The actions by municipal law enforcement are breaking down social trust, says Buhle Booi, a member of the Khayelitsha Community Action Network, a community group in the largest township in Cape Town.

“There’s a lack of police resources and those very few police resources that they have, they use to destroy people’s homes, to destroy people’s peace, rather than fighting crime, real criminal elements that we see in our society,” Booi says.

For him, it’s a continuation of the practices of the colonial and apartheid governments, pushing poor people, most of whom are Black, to the periphery of cities.

Around one-fifth of South Africa’s urban population live in shacks or informal dwellings, according to a 2018 report by SERI. Many more live in substandard housing. City governments maintain that the shacks destroyed during anti-land invasion operations are unfinished and unoccupied. But Edward Molopi, a research and advocacy officer at SERI, says that this claim is an attempt to escape their legal obligations to get a court order and to find alternative accommodation for affected people. 
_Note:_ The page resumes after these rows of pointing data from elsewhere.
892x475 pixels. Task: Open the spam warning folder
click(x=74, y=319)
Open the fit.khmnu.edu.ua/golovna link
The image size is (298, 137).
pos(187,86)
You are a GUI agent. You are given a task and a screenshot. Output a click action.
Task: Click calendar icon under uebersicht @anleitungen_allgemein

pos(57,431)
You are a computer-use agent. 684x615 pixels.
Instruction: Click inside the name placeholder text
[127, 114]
The roots of the current eviction crisis go back to apartheid, which barred non-white people from living in cities. Between the 1940s and 1970s, tens of thousands of people were forcibly relocated from neighbourhoods like Johannesburg’s Sophiatown and Cape Town’s District Six to remote townships.

In the 26 years following the end of apartheid, deepening economic inequality and rampant unemployment have limited access to formal housing for millions of South Africans. Government housing programs have mostly focused on building small stand-alone homes, often on the peripheries of cities far from jobs and amenities.
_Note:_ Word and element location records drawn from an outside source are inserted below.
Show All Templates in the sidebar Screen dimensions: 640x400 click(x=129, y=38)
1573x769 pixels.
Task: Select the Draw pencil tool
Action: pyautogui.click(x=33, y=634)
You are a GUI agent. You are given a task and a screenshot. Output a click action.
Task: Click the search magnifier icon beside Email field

While these well-intentioned projects have built millions of homes, they’ve failed to keep up with demand, says Marie Huchzermeyer, a professor at the Centre for Urbanism & Built Environment Studies at the University of the Witwatersrand in Johannesburg. Government-funded housing projects “will never on it’s own be enough,” she says. “It has to be accompanied by land release.”

Government policies call for the “upgrading” of informal settlements and the formalization of residents’ occupation. But “there are still very, very, very few projects” of that nature in South Africa, Huchzermeyer says. “Even if it’s an informal settlement that’s been around for 20 years, there still seems to be a political wish to punish people for having done that.” The government wants people to go through the formal process of being given a house, she says – and for them to be thankful to the government for providing it.

At the municipal level, change will require “real leadership around informal settlement upgrading and around ensuring that land is available for people to occupy,” she says. 

Despite the end of enforced racial segregation, spacial apartheid remains a factor in South Africa. There are few mixed-income neighbourhoods. Those who can afford to often live behind walls in sprawling low-density suburbs, while the poor live in overcrowded slums and apartment buildings.

The creation of the apartheid city “didn't happen by chance,” says Amira Osman, a professor of architecture at the Tshwane University of Technology. “It was a deliberate, structured approach to the design of the city. We need a deliberate, structured approach that will undo that.”

Since last fall, Johannesburg’s Inclusionary Housing Policy has required developments of 20 or more units to set aside 30% of those units for low-income housing.

The policy, which faced significant opposition from private developers, won’t lead to dramatic change, says Sarah Charlton, a professor at the Centre for Urbanism and Built Environment Studies, but it is “an important and significant step.”

Zikode isn’t optimistic that change will come for shack dwellers, however.

“People in the high positions of authority pretend that everything is normal,” he says. “They pretend that everyone is treated justly, they pretend that everyone has homes with running water, that everyone has a piece of land – and hide the truth and the lies of our democracy.”